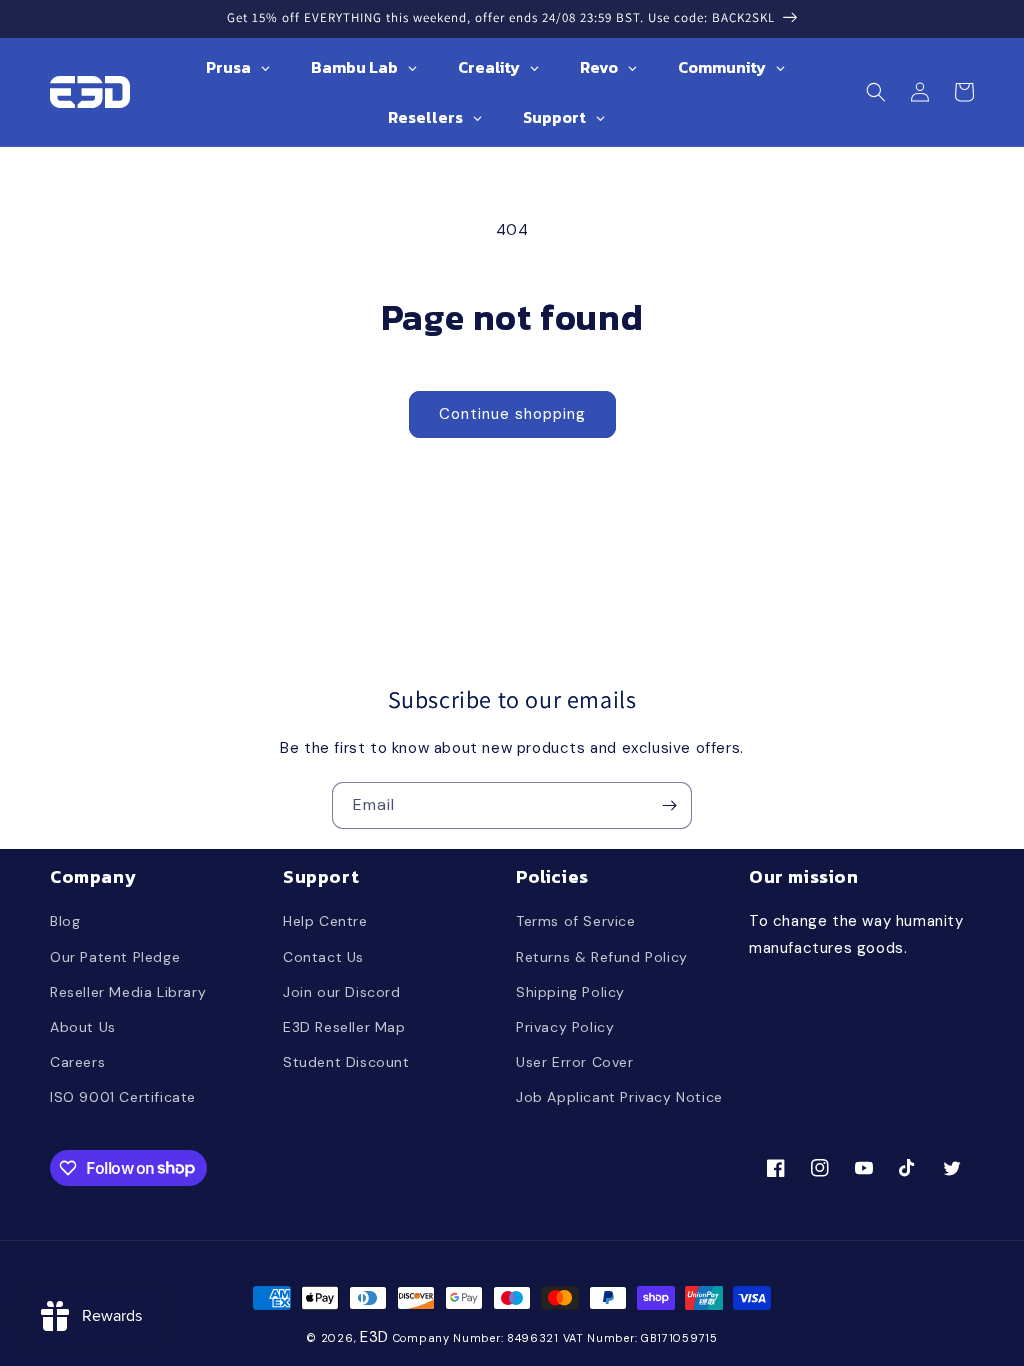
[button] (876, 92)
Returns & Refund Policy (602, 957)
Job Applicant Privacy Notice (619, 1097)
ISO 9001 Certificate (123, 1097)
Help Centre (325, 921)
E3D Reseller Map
......
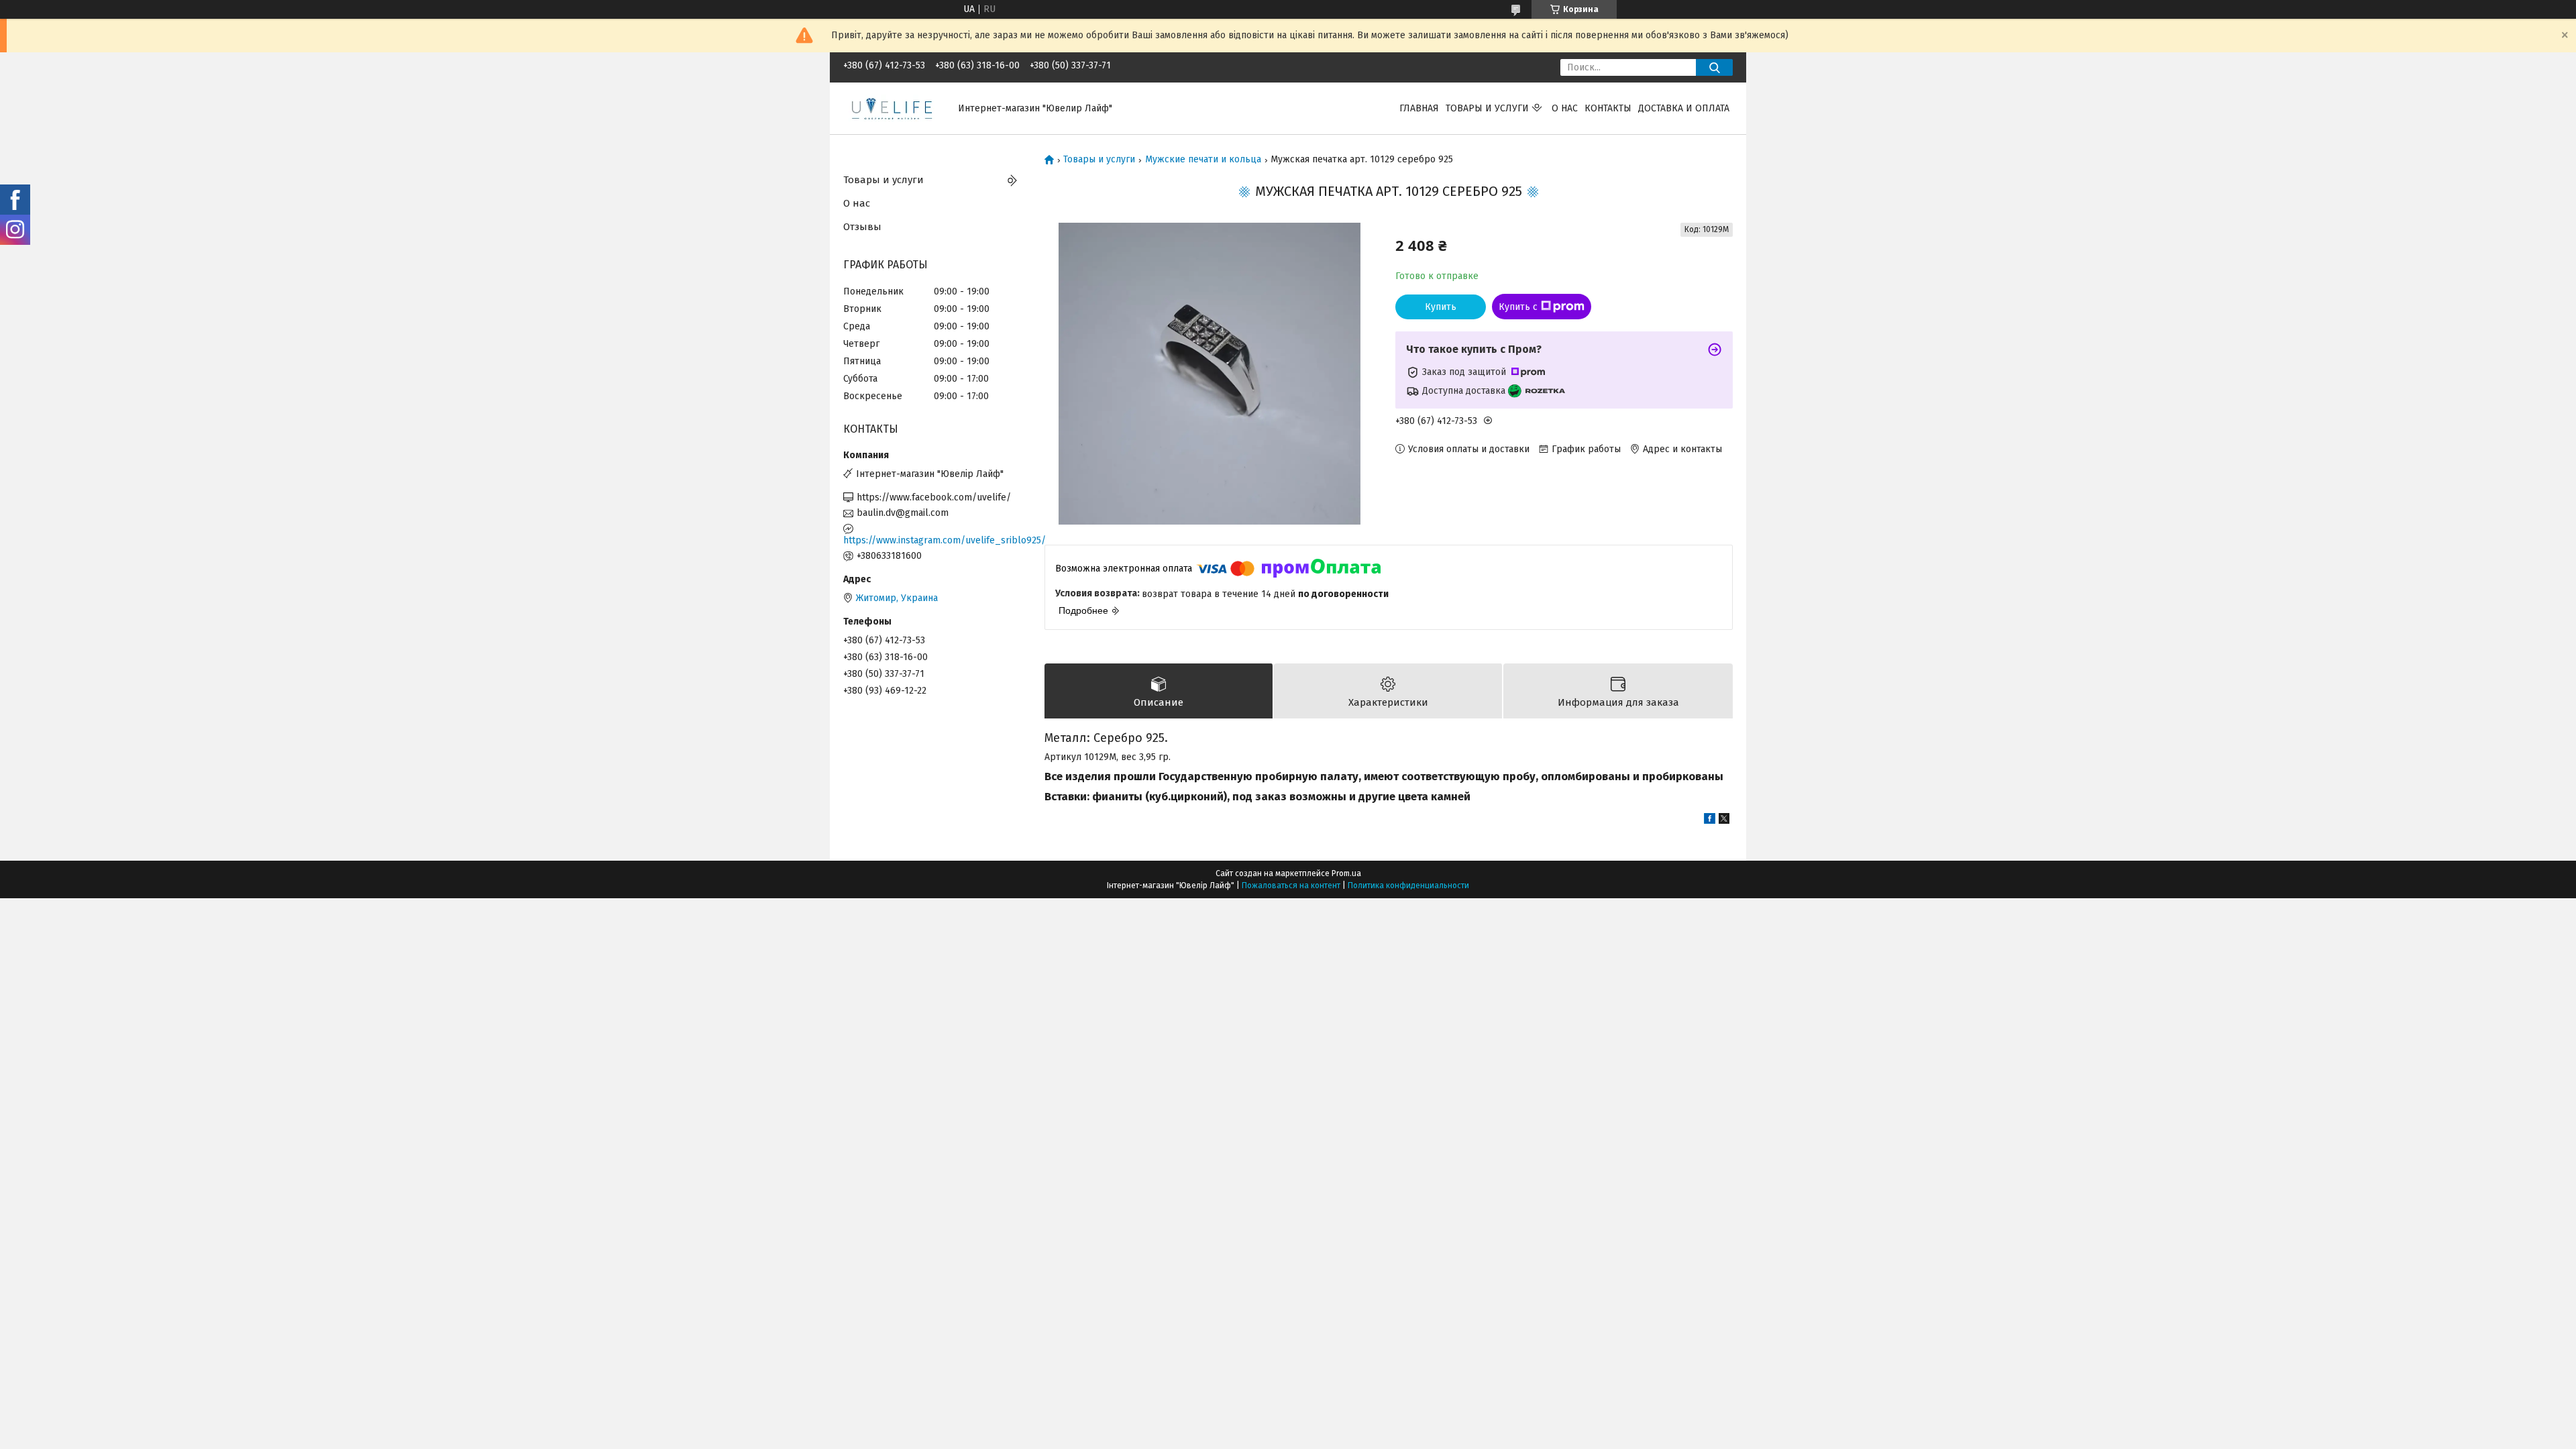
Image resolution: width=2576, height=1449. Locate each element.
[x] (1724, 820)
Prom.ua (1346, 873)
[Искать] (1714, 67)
......
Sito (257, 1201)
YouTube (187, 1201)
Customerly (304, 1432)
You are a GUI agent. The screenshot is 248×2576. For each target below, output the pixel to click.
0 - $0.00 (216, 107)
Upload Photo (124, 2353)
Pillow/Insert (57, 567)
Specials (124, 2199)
......
The answer should consist of all lines from the records above that hold the word "each".

**EXERCISE OUTPUT:**
Image resolution: width=2576, height=1449. Locate each element.
You are a GUI agent. The screenshot is 248×2576. For each target below, output the pixel to click.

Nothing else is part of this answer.